"""
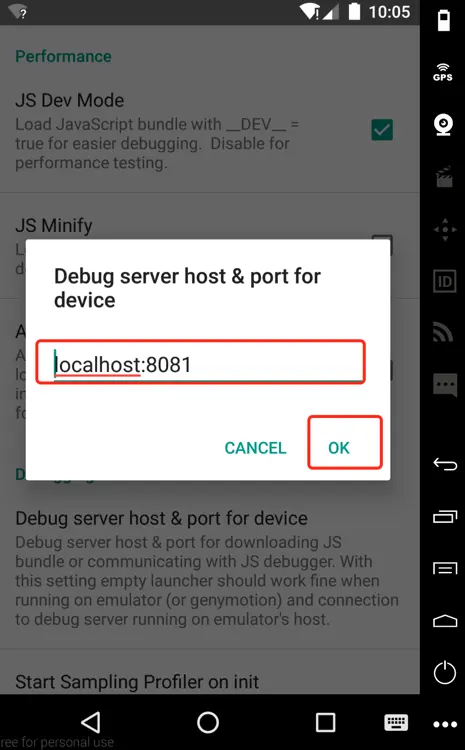465x750 pixels.
Task: Click the Genymotion recent apps icon
Action: (x=445, y=517)
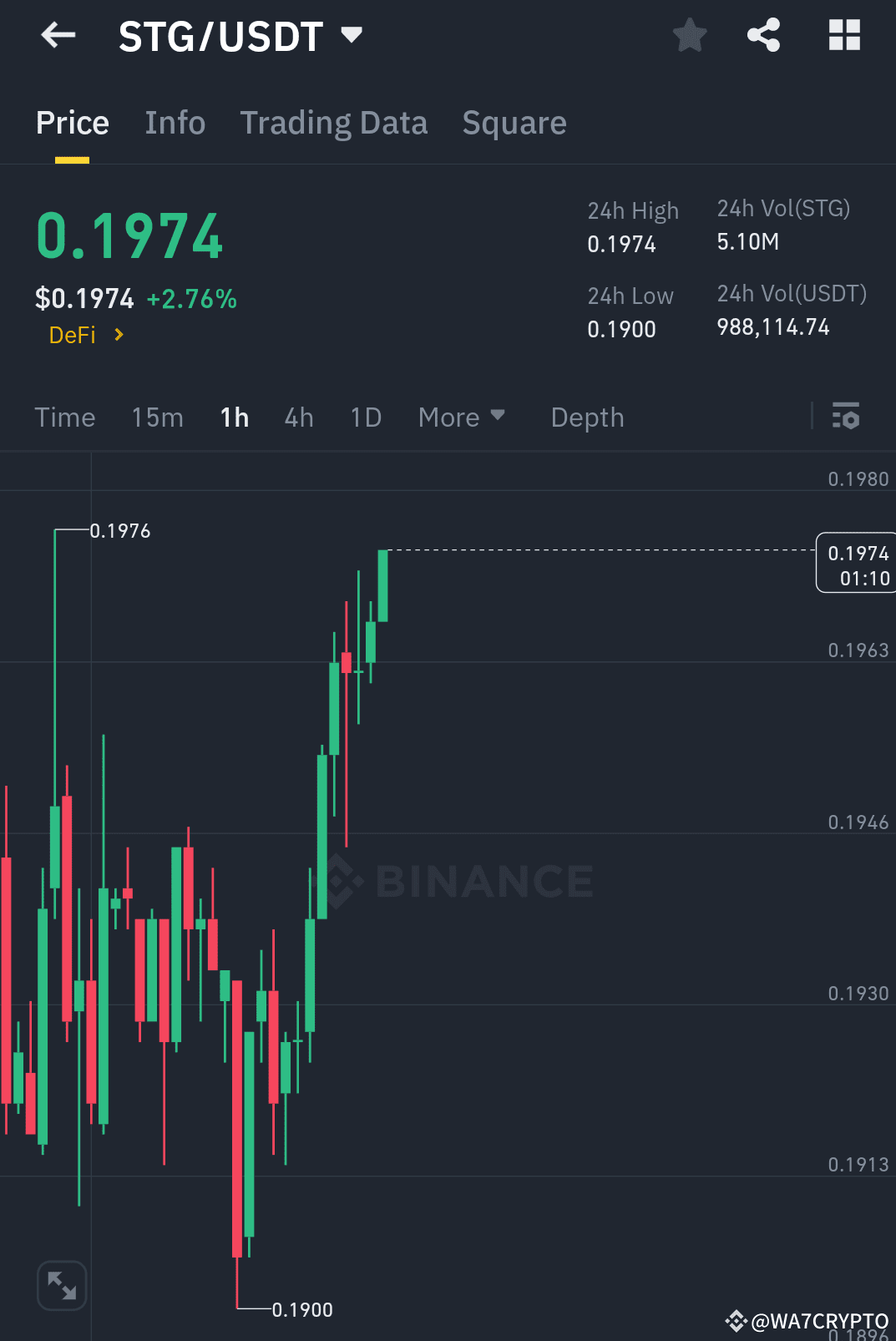The image size is (896, 1341).
Task: Switch to the 1D candle interval
Action: 365,417
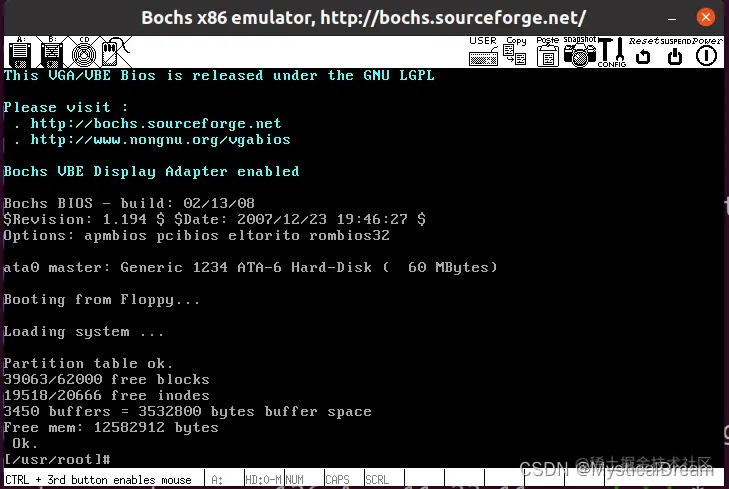The width and height of the screenshot is (729, 489).
Task: Toggle the CD-ROM drive icon
Action: tap(84, 52)
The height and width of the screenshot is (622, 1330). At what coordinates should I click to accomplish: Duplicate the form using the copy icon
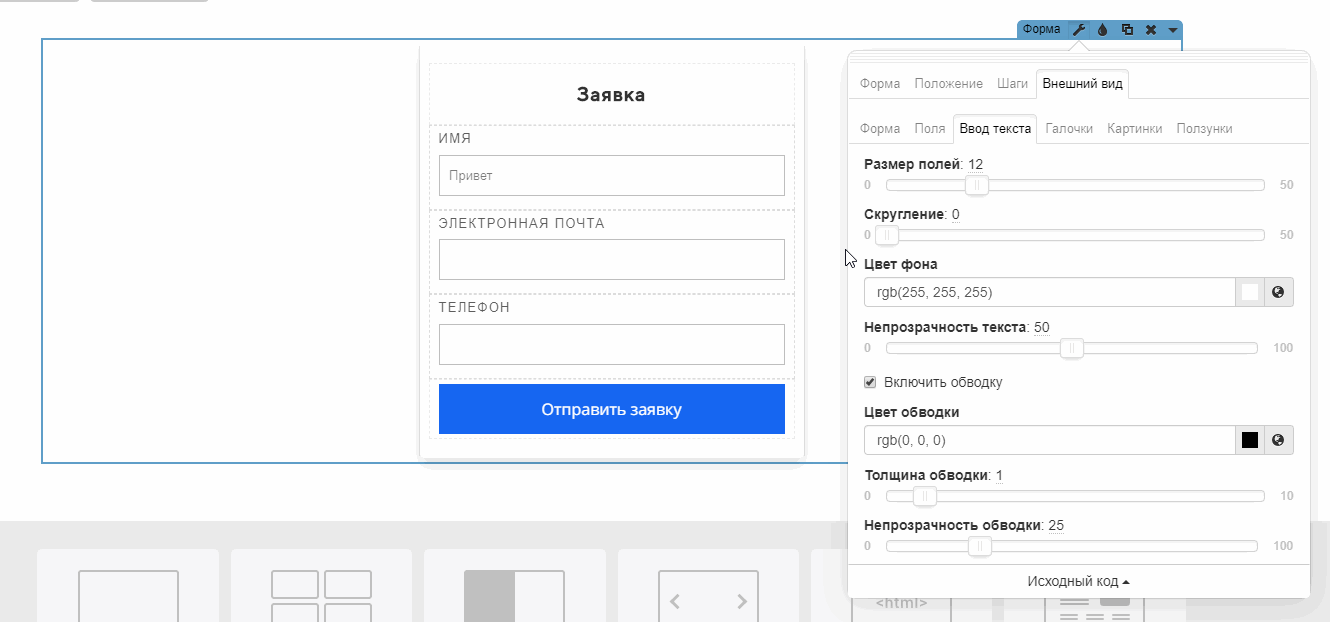click(x=1127, y=30)
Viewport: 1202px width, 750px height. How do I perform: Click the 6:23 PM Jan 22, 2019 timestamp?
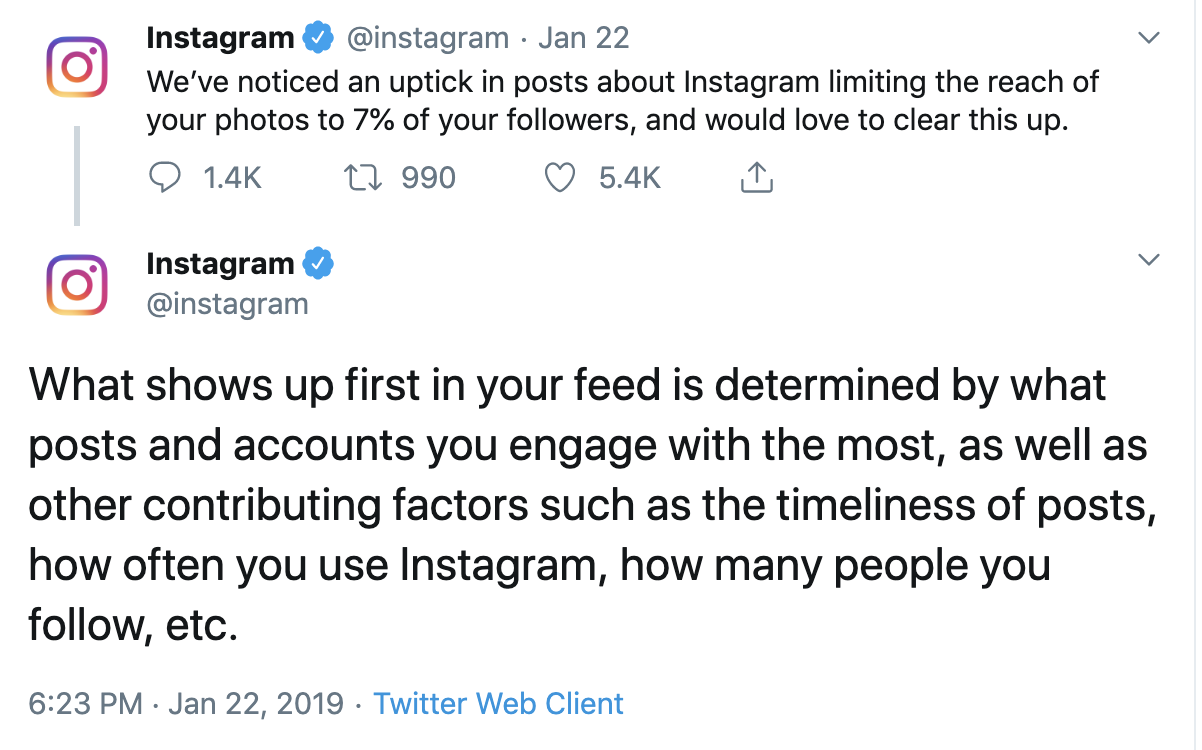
"""
**Problem to solve:** Please print exactly the lines running from the line with "The height and" through the final line of the material, and nothing more. Keep pictures out.

**Result below:**
The height and width of the screenshot is (622, 1330). At what coordinates should I click to accomplish: Duplicate the form using the copy icon
click(x=1127, y=30)
Viewport: 1202px width, 750px height. How do I perform: Click the 6:23 PM Jan 22, 2019 timestamp?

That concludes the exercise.